La Papouasie-Nouvelle-Guinée devient un nouveau terrain stratégique de la bataille numérique dans le Pacifique. Google va y construire trois câbles sous-marins à haute capacité, un projet présenté par Port Moresby comme un saut technologique majeur pour le pays, mais dont la portée géopolitique dépasse largement la simple question de connectivité.
L’ensemble de l’opération sera financé par l’Australie, dans le cadre du Pukpuk Treaty, un accord de défense bilatéral qui renforce l’intégration stratégique entre Canberra et Port Moresby à un moment où la Chine accroît sa présence dans la région.

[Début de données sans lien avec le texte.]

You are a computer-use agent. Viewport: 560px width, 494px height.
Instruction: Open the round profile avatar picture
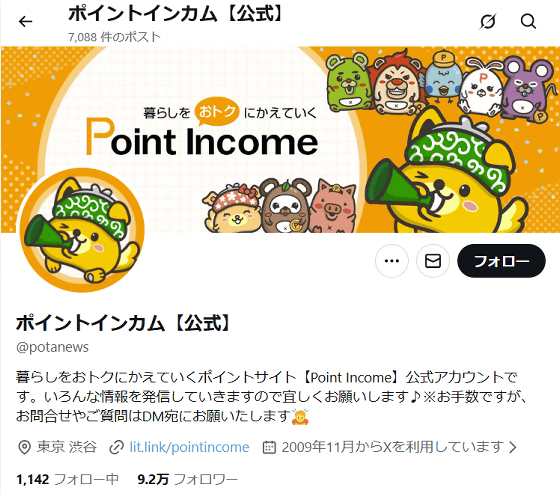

Une infrastructure numérique clé pour un pays stratégique
Selon les autorités papoues, ces nouveaux câbles sous-marins permettront de moderniser le cœur du réseau numérique national, en reliant le nord et le sud du pays, ainsi que la région autonome de Bougainville, grâce à des liaisons à très haut débit.
Le projet, estimé à 120 millions de dollars, est intégralement financé par l’Australie. Le ministre par intérim des Technologies de l’information et de la communication, Peter Tsiamalili, a confirmé que l’investissement s’inscrivait entièrement dans les engagements pris par Canberra au titre du Pukpuk Treaty.

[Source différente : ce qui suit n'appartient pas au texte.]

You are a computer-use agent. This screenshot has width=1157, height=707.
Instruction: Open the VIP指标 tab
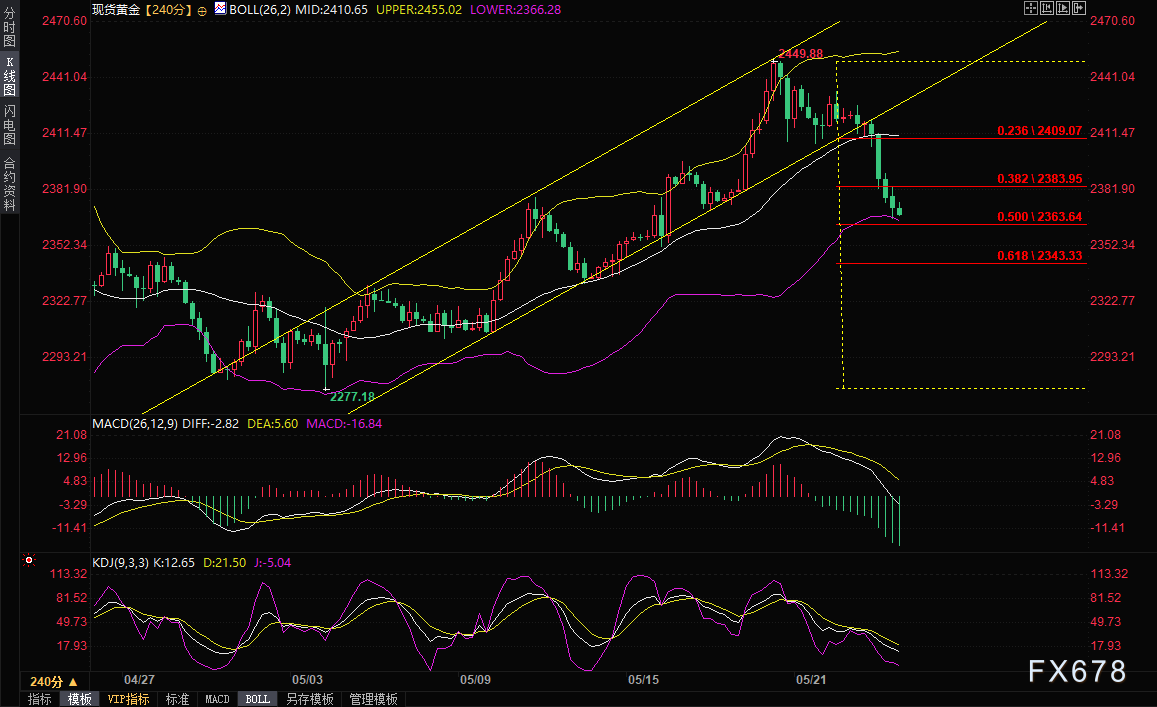(128, 699)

Officiellement, les bénéfices attendus sont multiples : baisse des coûts de l’internet, amélioration de l’accès à l’éducation, soutien à la croissance économique et attractivité accrue pour les grandes entreprises numériques mondiales, notamment les hyperscalers.
Derrière le numérique, un enjeu de sécurité et de défense
Pour les stratèges australiens et américains, la Papouasie-Nouvelle-Guinée occupe une position géographique cruciale, au nord immédiat de l’Australie, dans une zone clé de l’Indo-Pacifique. La maîtrise des infrastructures de communication y est considérée comme un enjeu de sécurité nationale.
Le Pukpuk Treaty ne se limite pas à la coopération civile. Il autorise l’accès du personnel de défense australien aux systèmes de communication papous, y compris les câbles sous-marins et les stations satellitaires. Les États-Unis ont également renforcé leur présence en signant un accord de coopération militaire avec PNG en 2023.
Canberra et Washington multiplient depuis plusieurs années les projets de câbles sous-marins dans le Pacifique, avec un objectif clairement assumé : empêcher Pékin de contrôler les artères numériques régionales, perçues comme un risque stratégique majeur.
La réponse occidentale face à l’offensive chinoise
La question n’est pas théorique. En 2018, le réseau sous-marin domestique de PNG avait été construit par Huawei, avec un financement assuré par un prêt de la banque chinoise EXIM. Un précédent qui continue d’inquiéter les partenaires occidentaux.
Dans ce contexte, le rôle de Google s’inscrit dans une stratégie plus large. Le groupe a récemment annoncé la création d’un hub de données sur l’île australienne de Christmas Island, autre point névralgique de la défense régionale. De nouveaux câbles doivent relier cette base à des villes australiennes abritant des installations militaires utilisées conjointement par l’Australie et les États-Unis.
Google affirme vouloir transformer cette zone en carrefour mondial des flux de données, connecté à un réseau sous-marin de plus de 42 000 kilomètres reliant les États-Unis à l’Asie, avec des extensions prévues vers l’Afrique et l’océan Indien afin de renforcer la résilience des infrastructures internet.
À travers ces projets, la Papouasie-Nouvelle-Guinée se retrouve au cœur d’un bras de fer technologique et stratégique entre puissances. Derrière le discours sur le développement numérique, se dessine une réalité plus brute : le contrôle des câbles sous-marins est désormais un levier central de souveraineté, de sécurité et d’influence dans le Pacifique.